§ **Problem**: Write a continuation of the biography of Leslie Landon Matthews below, picking up after its final sentence.

§ **Passage for review**:
=== Begin Enclosure ===

Leslie Landon Matthews ( Landon) is an American psychologist and former actress. She had a supporting role on the Little House on the Prairie television series, in which her father, Michael Landon, played the lead.

Served as Queen Shenandoah LIII in 1980 at the Shenandoah Apple Blossom Festival in Winchester, VA. Her reign launched a family tradition, with her sister Shawna (1996) and daughter Rachel (2013) later wearing the crown.

== Career ==
Matthews made small guest appearances in four episodes of Little House on the Prairie between 1975 and 1981. From 1982 to 1984, she portrayed schoolteacher Etta Plum on Little House.

She became a psychologist.

=== End Enclosure ===

Collected data entries:
=== Begin Enclosure ===

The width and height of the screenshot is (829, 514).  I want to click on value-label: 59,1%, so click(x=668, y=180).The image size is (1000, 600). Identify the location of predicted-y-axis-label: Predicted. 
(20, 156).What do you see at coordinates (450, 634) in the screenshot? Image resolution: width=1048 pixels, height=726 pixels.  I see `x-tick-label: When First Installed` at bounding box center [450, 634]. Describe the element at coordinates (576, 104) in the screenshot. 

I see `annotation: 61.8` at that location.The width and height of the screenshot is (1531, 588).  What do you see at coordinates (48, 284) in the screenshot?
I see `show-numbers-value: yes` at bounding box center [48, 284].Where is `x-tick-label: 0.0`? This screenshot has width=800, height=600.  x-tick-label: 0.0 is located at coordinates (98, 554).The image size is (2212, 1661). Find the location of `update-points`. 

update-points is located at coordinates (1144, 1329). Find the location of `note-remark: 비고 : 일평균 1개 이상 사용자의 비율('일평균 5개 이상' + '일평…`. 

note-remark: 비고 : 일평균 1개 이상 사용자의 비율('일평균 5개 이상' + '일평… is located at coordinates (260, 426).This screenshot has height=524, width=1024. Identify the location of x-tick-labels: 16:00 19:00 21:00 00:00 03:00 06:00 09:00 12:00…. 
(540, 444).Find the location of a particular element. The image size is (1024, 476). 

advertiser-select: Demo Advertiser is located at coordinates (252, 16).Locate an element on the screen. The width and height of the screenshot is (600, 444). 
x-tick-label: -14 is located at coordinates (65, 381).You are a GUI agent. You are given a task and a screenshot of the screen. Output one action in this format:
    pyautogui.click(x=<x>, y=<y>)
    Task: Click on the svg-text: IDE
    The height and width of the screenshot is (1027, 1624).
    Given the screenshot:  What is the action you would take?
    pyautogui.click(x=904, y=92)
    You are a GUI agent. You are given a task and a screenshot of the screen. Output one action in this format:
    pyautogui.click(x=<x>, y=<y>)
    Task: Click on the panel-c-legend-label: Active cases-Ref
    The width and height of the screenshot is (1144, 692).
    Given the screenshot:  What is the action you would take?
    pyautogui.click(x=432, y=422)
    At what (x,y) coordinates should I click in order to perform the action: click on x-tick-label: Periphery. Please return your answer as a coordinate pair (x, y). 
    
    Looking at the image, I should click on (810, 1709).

=== End Enclosure ===

§ **Exercise output**:
== Personal life ==
Landon's parents are actor-director Michael and Lynn Landon. Landon has eight siblings, including two brothers, Michael Landon Jr. and Christopher Landon, and a sister, Shawna Leigh Landon, from her parents' marriage. From her mother's first marriage, Landon has another half-sister, Cheryl Lynn Landon. From her father's marriage to Cindy Landon, she has a half-sister, Jennifer Landon, and a half-brother, Sean Matthew Landon. She has an adopted brother, Mark Landon (now deceased), and a half-brother, Josh Landon, both from her father's first marriage to Dodie Fraser. Her paternal grandfather was Jewish and her paternal grandmother was Catholic. Her father was raised Jewish.

Landon married Brian Matthews in 1990. Her eldest daughter, born in 1993, Rachel Matthews, is also an actress, with her film debut in Happy Death Day, directed by her uncle Christopher.

Landon obtained a BA in psychology and an MA in clinical psychology from Pepperdine University and a Ph.D. in marriage and family therapy from the California Graduate Institute.

== Filmography ==
- Little House on the Prairie
  - 1975: Leslie, a plague victim girl, in "The Plague" (season 1)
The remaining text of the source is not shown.